David Zwila Natural Medical CareI think everyone knows the troublesome causing weed – dandelion or taraxacum officinalis. It is a common place to most yards at this time of the year. Dandelion appears in the spring and can remain until the fall. It can make the most beautiful lawns damaged in their appearance with this unsightly visitor. But what most do not know is that the dandelion has many medicinal plant benefits. It has a long and vibrant history. The first mention of the Dandelion as a medicine was in the tenth and eleventh centuries by Persian physicians Razi and Avicenna. The leaves are shiny and the margins of each leaf are cut into great jagged teeth, either upright or pointing somewhat backwards, and these teeth are what give the dandelion its name of resembling the teeth of a lion. Also well known to this plant is upon picking the flowers, a milky juice exudes from the broken edges of the stem, and turns to a brown stain on the hand. The dandelion furnishes considerable quantities of pollen and nectar to the bees, flies and other insects. The dandelion is also furnishes food to pigs, horses, goats and birds. Humans have consumed dandelion leaves in salads, soups and on top of sandwiches. Dandelion tea is a popular beverage. The dried dandelion leaves can be used as a digestive or diet drinks and in herbal beers. The dandelion flowers are used in the preparation of a beverage known as Dandelion Wine. The roots of the dandelion have been used to make dandelion coffee.

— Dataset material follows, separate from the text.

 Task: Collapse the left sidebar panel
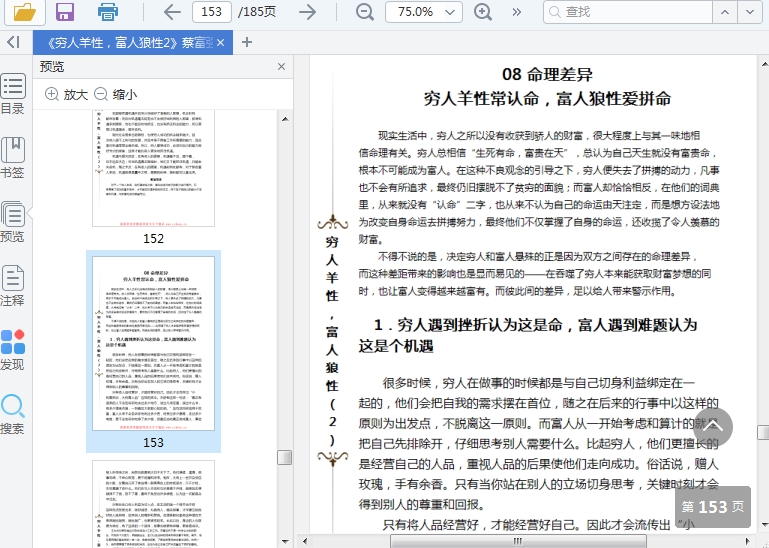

Taraxacum officinal or dandelion is a bitter and its properties are astringent. Medicinal properties include being used as a diuretic and tonic. Dandelion contains substantial levels of vitamins A, C, D, B-complex, iron, magnesium, zinc, potassium, manganese, choline, calcium and boron. Of all the greens available, dandelion leaves contain the highest content of vitamin A. It is a general stimulant to the overall system, but especially to the urinary organs, and is used in kidney and liver disorders. It is useful for liver complaints and has the doctrine of signatures of the liver, because of its bright yellow flowers of a bilious hue. It is added to many liver and gallbladder support formulas. It has been used as a laxative for mild constipation. It has also been used for increasing the appetite and promoting digestion. There is some support in the literature using this plant topically on to rid the body of warts.

So as you a pulling this unwanted visitor out of your yard this summer also remember that this is used by animals for food and has many medicinal benefits.